O Monte Everest é conhecido como o ponto mais alto da Terra, elevando-se a 8.848,86 metros acima do nível do mar na cordilheira do Himalaia. Porém, apesar de sua altitude extrema, as rochas que formam parte de sua estrutura contam uma história inesperada: elas nasceram no fundo de um antigo oceano.
Uma equipe conjunta de pesquisadores do Nepal e da China anunciou recentemente a identificação de fósseis marinhos incrustados nas rochas da região. O achado oferece novas pistas sobre os processos geológicos que moldaram a superfície do planeta ao longo de milhões de anos.
Evidências de um antigo oceano
Subindo até o topo do deslumbrante Monte Everest pic.twitter.com/6ULOmOZfpg
— Astronomiaum (@astronomiaum) March 9, 2026
Os fósseis foram encontrados em rochas sedimentares, um tipo de formação geológica que normalmente se origina em ambientes aquáticos, como mares ou lagos.
Essas rochas são formadas quando sedimentos — areia, lama, minerais e restos de organismos — se acumulam no fundo de um corpo d’água e, com o tempo, se compactam e se transformam em pedra.

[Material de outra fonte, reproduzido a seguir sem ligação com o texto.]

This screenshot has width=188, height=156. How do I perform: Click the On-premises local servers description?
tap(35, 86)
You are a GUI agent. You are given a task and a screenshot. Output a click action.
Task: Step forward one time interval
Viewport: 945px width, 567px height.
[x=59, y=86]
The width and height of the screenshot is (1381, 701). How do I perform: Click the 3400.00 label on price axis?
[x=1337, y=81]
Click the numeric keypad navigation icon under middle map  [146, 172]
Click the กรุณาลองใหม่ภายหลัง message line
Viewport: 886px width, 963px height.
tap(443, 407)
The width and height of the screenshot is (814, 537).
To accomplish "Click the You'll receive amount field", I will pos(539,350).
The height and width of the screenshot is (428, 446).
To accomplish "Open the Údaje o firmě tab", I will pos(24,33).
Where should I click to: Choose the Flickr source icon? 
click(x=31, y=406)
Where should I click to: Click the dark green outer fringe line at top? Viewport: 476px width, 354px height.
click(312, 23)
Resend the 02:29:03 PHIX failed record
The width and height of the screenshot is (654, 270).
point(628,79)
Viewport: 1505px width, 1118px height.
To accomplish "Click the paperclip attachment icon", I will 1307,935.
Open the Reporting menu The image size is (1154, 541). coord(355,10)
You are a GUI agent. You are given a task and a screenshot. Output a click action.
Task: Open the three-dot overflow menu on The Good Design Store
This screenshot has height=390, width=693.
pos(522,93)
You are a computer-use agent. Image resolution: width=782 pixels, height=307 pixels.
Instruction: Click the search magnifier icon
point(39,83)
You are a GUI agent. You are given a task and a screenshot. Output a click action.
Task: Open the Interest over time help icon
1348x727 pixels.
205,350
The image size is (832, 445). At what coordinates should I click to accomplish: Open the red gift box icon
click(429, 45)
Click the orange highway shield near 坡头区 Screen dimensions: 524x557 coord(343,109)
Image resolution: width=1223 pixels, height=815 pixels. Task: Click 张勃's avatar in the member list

Segundo os pesquisadores citados pelo portal científico IFLScience, os fósseis identificados pertencem a organismos marinhos que viveram em um oceano antigo que cobria a região milhões de anos atrás.
Essa evidência reforça uma das explicações mais importantes da geologia moderna: as montanhas do Himalaia surgiram a partir do choque entre enormes placas tectônicas.
Quando continentes colidem
A formação do Himalaia começou há cerca de 40 a 50 milhões de anos, quando a placa tectônica indiana colidiu com a placa euroasiática.
Esse choque continental provocou um gigantesco empurrão geológico que levantou as antigas rochas do fundo do oceano e deu origem às montanhas que hoje dominam a paisagem da região.
Esse processo, chamado de orogênese, continua acontecendo até hoje. As montanhas do Himalaia ainda estão lentamente crescendo à medida que as placas tectônicas continuam a se pressionar.
A presença de fósseis marinhos em altitudes extremas é uma evidência direta dessa transformação geológica.
Em outras palavras, parte das rochas que hoje estão quase nove quilômetros acima do nível do mar já esteve submersa em um oceano antigo.
Um laboratório natural para a ciência
Além de seu simbolismo geográfico, o Monte Everest é considerado um verdadeiro laboratório natural para diversas áreas da ciência.
Pesquisadores estudam a região para compreender melhor processos como a formação de montanhas, o movimento das placas tectônicas e as mudanças climáticas em ambientes extremos.
As rochas expostas nas encostas da montanha preservam registros que permitem reconstruir capítulos antigos da história da Terra.
Cada camada geológica representa um momento diferente do passado do planeta, revelando mudanças ambientais, transformações da crosta terrestre e a evolução de antigos ecossistemas.
O que o Everest revela sobre a história da Terra

Descobertas como essa ajudam a lembrar que o relevo da Terra está longe de ser estático.
Montanhas surgem, oceanos desaparecem e continentes se deslocam lentamente ao longo de milhões de anos.
A presença de fósseis marinhos no topo do Everest mostra que as paisagens atuais do planeta são apenas uma etapa de uma história geológica muito mais longa e dinâmica.
Aquilo que hoje vemos como o teto do mundo já foi, em um passado remoto, o fundo de um oceano profundo — uma transformação impressionante que revela a força dos processos que moldam continuamente a superfície da Terra.